◆ **Brief**
Look through the records that follow. Copy every line containing the word "named".

———

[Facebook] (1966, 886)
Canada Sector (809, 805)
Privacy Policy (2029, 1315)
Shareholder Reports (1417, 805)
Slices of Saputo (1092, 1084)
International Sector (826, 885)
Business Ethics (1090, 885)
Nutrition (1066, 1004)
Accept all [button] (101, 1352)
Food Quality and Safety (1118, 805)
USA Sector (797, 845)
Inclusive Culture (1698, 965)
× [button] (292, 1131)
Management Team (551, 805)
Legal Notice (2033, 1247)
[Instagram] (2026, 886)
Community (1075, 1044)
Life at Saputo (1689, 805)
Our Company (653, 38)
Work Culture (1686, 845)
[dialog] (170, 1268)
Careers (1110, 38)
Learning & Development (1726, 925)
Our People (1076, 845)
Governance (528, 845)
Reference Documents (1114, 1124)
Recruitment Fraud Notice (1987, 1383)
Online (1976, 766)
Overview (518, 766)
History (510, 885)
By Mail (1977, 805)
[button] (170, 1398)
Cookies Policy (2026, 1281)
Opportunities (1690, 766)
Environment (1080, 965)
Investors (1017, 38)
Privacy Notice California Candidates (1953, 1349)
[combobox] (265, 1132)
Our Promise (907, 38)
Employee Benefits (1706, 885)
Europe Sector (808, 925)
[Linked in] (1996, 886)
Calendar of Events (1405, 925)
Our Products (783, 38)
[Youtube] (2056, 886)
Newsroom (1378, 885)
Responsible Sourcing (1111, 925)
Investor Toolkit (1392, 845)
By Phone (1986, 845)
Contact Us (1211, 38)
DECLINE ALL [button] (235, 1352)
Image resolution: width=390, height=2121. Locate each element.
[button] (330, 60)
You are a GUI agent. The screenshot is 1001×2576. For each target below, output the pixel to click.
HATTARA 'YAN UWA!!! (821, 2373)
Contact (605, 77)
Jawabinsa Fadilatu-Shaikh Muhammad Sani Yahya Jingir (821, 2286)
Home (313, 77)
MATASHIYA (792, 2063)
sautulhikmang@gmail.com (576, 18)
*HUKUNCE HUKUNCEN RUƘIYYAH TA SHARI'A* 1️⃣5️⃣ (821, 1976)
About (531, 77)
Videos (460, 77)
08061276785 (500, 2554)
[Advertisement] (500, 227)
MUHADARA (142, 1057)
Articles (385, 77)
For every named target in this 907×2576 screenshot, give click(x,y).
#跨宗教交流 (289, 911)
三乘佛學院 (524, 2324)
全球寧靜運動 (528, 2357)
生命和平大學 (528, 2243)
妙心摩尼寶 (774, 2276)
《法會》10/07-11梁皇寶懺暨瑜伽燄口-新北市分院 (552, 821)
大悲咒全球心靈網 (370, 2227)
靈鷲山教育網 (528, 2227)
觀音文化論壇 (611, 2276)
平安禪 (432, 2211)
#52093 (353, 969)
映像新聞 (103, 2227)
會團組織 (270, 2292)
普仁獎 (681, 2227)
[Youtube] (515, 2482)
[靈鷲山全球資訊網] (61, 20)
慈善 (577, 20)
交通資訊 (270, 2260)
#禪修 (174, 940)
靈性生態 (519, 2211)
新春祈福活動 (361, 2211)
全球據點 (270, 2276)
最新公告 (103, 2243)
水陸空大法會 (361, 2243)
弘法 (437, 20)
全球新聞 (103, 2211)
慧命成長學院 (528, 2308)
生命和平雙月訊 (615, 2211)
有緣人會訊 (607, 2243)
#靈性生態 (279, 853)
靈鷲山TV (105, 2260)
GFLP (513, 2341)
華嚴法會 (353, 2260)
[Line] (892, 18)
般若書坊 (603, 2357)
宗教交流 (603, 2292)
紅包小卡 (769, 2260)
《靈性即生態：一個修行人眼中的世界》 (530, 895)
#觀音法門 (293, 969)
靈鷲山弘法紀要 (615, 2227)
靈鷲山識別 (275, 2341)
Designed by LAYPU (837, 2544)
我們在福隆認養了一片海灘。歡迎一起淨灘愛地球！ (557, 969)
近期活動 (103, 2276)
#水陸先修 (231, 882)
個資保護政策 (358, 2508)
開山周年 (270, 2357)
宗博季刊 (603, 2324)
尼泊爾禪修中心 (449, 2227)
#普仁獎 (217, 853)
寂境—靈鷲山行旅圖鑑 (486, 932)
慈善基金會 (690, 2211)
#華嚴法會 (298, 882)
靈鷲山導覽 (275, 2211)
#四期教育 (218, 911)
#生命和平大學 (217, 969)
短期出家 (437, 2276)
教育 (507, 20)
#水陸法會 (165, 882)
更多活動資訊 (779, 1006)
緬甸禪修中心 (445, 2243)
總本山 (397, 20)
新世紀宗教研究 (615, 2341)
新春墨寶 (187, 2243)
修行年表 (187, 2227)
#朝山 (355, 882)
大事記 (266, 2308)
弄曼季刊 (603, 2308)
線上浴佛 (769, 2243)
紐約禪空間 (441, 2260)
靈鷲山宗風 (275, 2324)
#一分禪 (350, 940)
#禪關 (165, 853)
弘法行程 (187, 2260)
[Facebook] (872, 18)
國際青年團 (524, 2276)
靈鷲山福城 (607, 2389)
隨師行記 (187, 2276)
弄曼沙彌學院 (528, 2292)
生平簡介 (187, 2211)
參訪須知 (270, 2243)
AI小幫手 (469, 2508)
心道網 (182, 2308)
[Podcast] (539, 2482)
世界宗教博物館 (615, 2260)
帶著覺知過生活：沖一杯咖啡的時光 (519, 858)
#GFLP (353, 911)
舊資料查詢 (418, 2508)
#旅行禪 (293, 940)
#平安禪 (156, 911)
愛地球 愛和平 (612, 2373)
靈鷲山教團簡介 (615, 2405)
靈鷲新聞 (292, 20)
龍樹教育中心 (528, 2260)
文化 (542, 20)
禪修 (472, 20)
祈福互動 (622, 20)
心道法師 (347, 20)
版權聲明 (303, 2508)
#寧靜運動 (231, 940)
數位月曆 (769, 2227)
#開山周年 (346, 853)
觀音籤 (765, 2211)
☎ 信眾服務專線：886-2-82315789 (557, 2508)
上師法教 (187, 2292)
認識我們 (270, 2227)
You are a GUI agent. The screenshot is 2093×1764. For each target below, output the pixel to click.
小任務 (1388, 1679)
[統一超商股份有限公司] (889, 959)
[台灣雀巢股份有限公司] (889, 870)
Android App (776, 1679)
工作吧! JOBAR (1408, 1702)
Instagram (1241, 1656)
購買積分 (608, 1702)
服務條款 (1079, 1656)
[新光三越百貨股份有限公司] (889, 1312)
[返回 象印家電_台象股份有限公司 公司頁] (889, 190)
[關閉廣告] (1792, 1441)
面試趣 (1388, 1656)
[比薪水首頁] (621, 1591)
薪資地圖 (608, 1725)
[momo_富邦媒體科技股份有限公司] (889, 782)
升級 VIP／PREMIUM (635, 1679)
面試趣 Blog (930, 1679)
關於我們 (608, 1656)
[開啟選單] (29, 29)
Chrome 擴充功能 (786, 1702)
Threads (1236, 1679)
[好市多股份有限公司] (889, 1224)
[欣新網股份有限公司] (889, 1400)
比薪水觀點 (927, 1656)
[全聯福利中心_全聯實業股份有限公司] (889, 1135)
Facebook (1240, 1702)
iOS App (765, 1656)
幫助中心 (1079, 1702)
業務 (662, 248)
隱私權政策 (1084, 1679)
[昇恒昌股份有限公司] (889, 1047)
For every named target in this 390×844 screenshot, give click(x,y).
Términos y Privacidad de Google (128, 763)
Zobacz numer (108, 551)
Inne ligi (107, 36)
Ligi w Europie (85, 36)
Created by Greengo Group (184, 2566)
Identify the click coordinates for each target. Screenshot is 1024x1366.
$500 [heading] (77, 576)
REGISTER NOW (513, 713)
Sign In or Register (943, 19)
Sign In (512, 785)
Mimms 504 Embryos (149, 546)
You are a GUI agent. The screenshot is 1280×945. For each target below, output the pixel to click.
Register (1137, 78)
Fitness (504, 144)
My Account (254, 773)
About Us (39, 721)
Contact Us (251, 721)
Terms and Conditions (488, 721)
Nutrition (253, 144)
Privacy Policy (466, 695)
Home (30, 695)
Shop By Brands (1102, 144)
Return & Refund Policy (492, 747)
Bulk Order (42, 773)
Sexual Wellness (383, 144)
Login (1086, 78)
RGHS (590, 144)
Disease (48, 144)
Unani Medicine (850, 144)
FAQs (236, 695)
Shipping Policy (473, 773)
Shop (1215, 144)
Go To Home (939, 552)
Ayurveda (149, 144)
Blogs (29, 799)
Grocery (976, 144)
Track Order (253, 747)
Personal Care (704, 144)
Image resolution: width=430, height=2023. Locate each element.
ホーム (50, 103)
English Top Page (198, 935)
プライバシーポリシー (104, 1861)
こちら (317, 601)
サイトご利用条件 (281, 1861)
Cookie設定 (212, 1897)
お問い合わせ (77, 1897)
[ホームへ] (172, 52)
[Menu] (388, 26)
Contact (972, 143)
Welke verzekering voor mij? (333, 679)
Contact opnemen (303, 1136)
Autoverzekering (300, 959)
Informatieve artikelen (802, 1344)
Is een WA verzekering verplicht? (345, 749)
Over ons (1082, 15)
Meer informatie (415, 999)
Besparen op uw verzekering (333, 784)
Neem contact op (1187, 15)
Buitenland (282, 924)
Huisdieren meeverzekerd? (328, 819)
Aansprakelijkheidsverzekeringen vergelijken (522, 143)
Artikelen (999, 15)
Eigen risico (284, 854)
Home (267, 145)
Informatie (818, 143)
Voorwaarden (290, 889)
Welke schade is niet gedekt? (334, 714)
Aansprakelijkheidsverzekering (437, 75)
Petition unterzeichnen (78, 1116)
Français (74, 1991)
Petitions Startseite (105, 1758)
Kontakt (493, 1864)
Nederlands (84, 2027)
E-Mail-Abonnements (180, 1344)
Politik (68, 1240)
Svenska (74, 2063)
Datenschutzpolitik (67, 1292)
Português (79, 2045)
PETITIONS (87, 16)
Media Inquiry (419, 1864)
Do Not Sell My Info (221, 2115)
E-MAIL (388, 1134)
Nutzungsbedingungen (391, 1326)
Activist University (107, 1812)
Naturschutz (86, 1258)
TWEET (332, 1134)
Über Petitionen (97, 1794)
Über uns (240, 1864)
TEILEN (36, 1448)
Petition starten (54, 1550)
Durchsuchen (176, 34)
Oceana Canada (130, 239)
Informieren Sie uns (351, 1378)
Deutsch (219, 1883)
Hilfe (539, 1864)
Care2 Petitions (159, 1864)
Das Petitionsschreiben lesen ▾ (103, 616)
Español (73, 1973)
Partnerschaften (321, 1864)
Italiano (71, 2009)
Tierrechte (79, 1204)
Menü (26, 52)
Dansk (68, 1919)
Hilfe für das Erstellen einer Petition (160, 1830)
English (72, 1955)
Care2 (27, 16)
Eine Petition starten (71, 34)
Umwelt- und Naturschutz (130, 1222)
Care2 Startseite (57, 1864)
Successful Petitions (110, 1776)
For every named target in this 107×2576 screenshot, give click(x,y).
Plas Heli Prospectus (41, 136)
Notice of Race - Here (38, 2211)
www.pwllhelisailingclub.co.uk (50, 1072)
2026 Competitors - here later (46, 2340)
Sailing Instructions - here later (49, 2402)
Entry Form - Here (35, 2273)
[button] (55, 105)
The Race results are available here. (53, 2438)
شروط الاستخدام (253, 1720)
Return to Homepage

———

◆ **Solution for this task**
For every named target in this 907×2576 screenshot, give click(x,y).
For every named target in this 390×844 screenshot, give click(x,y).
For every named target in this 107×2576 screenshot, give click(x,y).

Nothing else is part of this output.